### Supplied material
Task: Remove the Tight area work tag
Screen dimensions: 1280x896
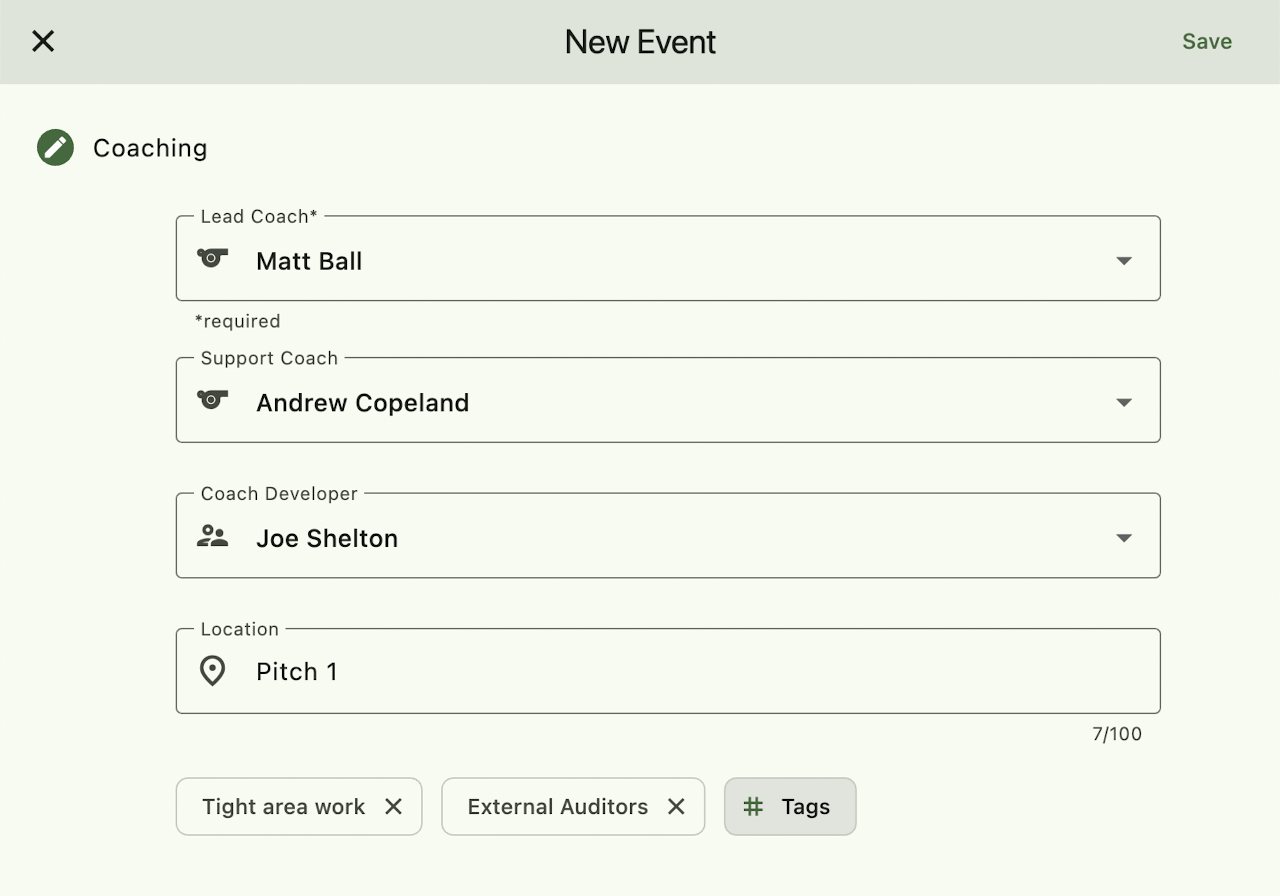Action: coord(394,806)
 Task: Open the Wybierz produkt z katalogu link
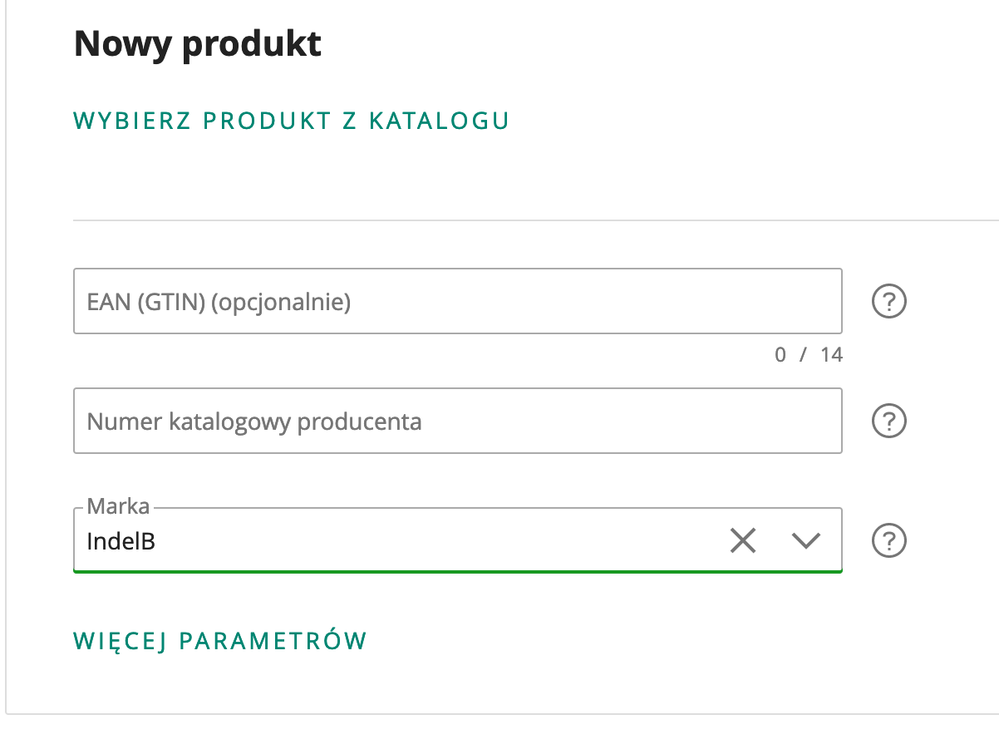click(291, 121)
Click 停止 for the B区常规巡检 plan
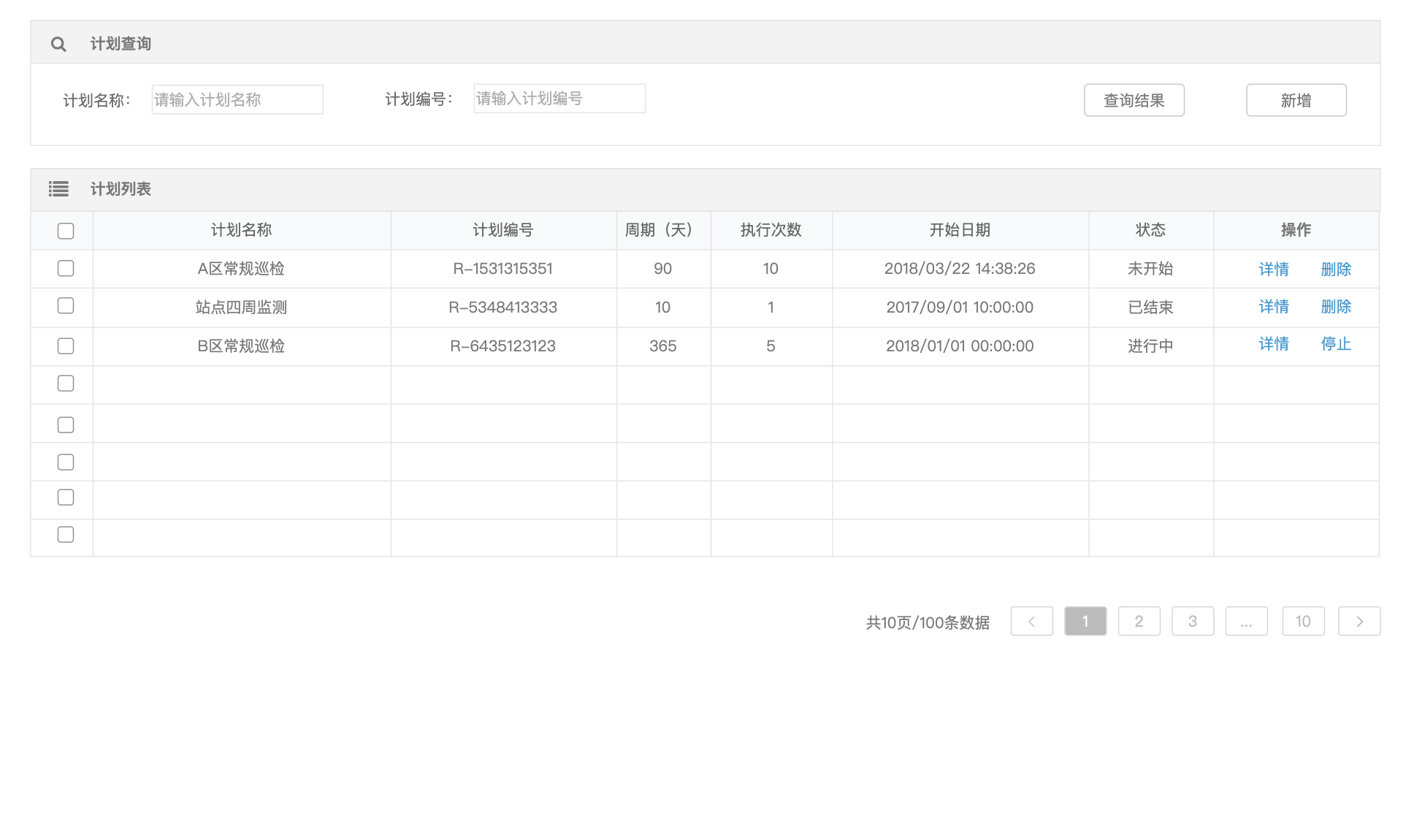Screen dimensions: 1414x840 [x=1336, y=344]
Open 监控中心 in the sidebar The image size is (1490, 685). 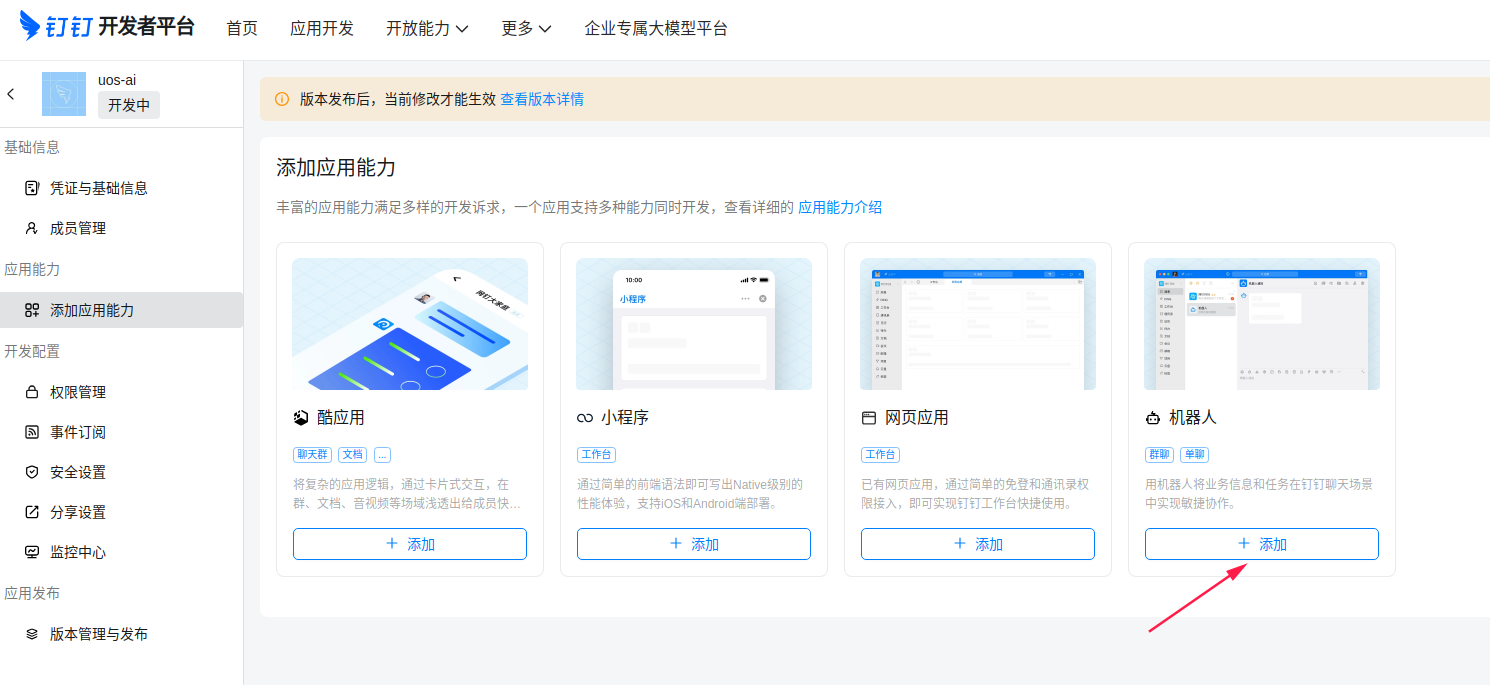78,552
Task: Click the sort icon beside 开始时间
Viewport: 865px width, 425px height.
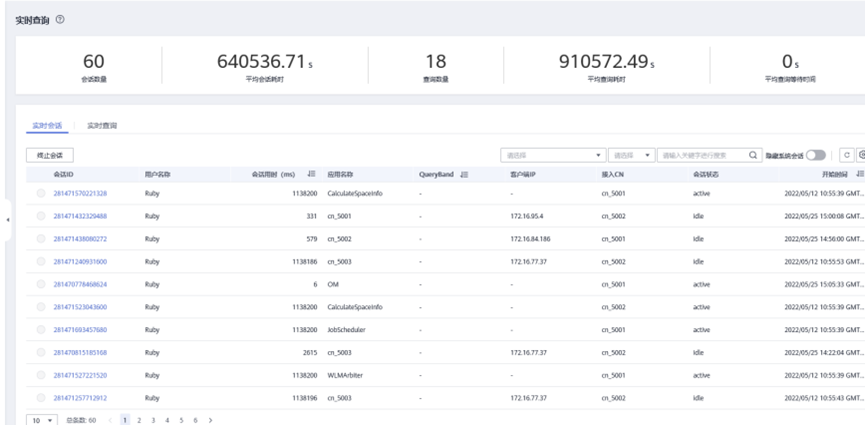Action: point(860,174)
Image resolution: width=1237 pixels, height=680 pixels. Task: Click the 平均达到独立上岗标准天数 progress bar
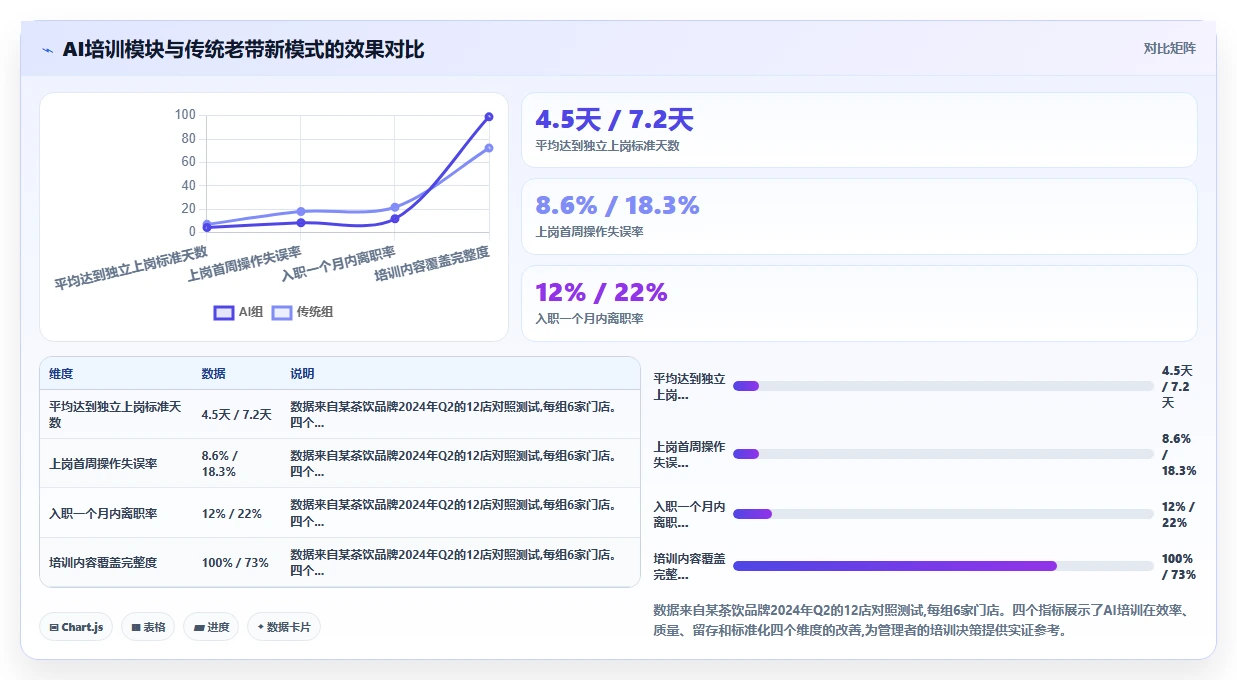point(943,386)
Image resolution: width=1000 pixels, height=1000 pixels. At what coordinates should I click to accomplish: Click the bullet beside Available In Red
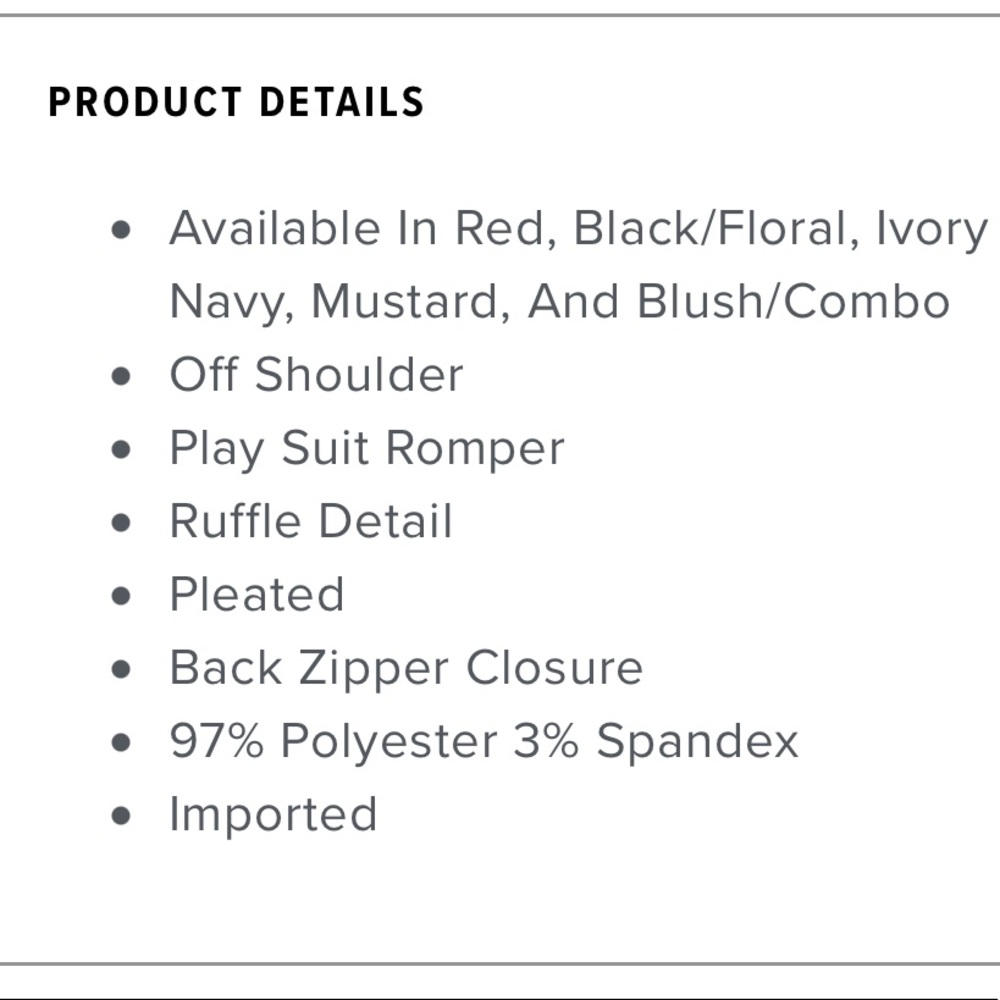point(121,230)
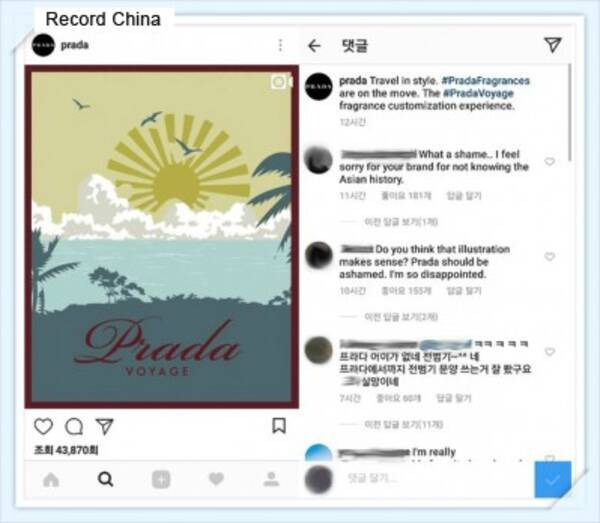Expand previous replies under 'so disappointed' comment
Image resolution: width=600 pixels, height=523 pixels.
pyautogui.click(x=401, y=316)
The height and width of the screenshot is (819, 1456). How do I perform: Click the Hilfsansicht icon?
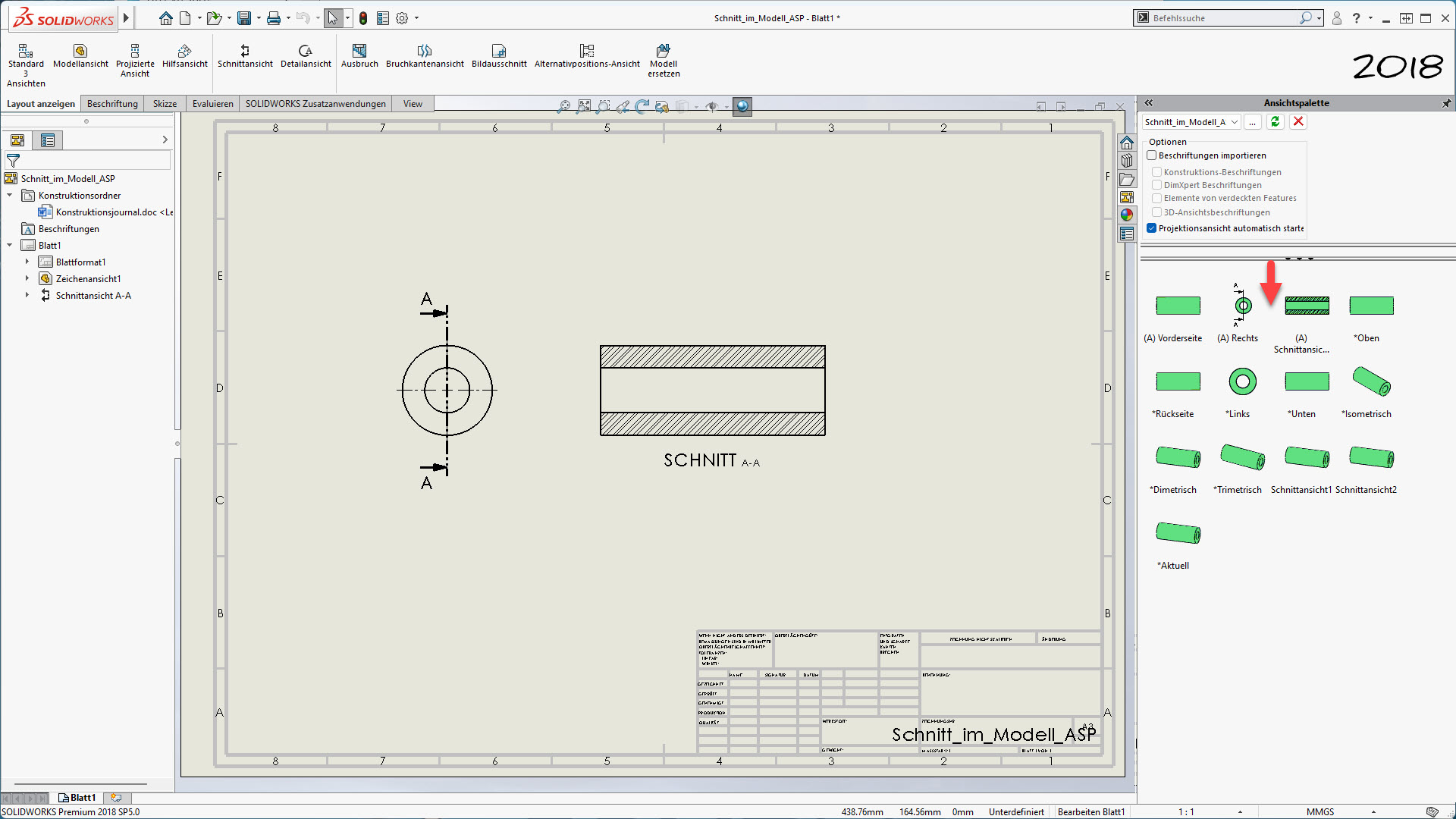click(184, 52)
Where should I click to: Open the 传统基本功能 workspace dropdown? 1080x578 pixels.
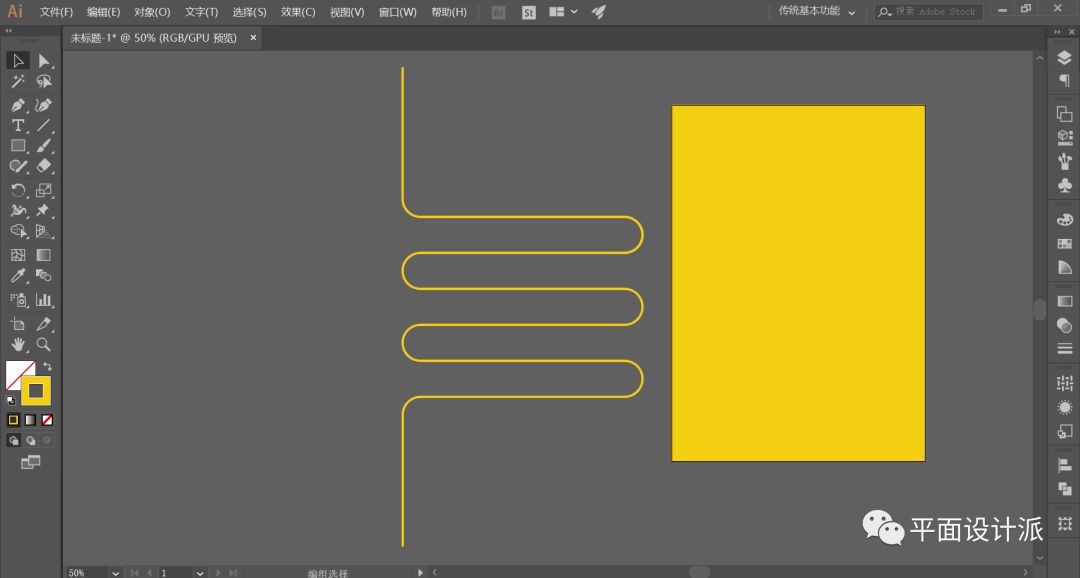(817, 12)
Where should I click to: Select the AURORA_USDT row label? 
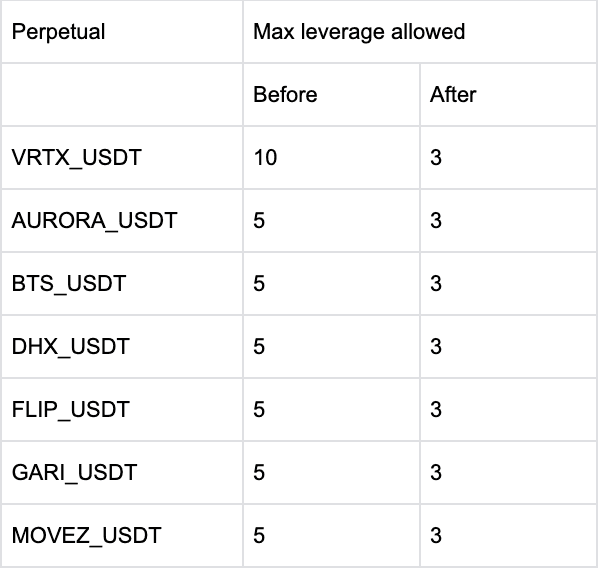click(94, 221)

### What is needed
Put the data lines into a JSON list of strings, one string per line, starting with the line that contains "Where should I click to: Select" and continuing through the end of the data, with blank lines omitted. Exclude the pictures from the list.

### Answer
[
  "Where should I click to: Select the AURORA_USDT row label? ",
  "click(94, 221)"
]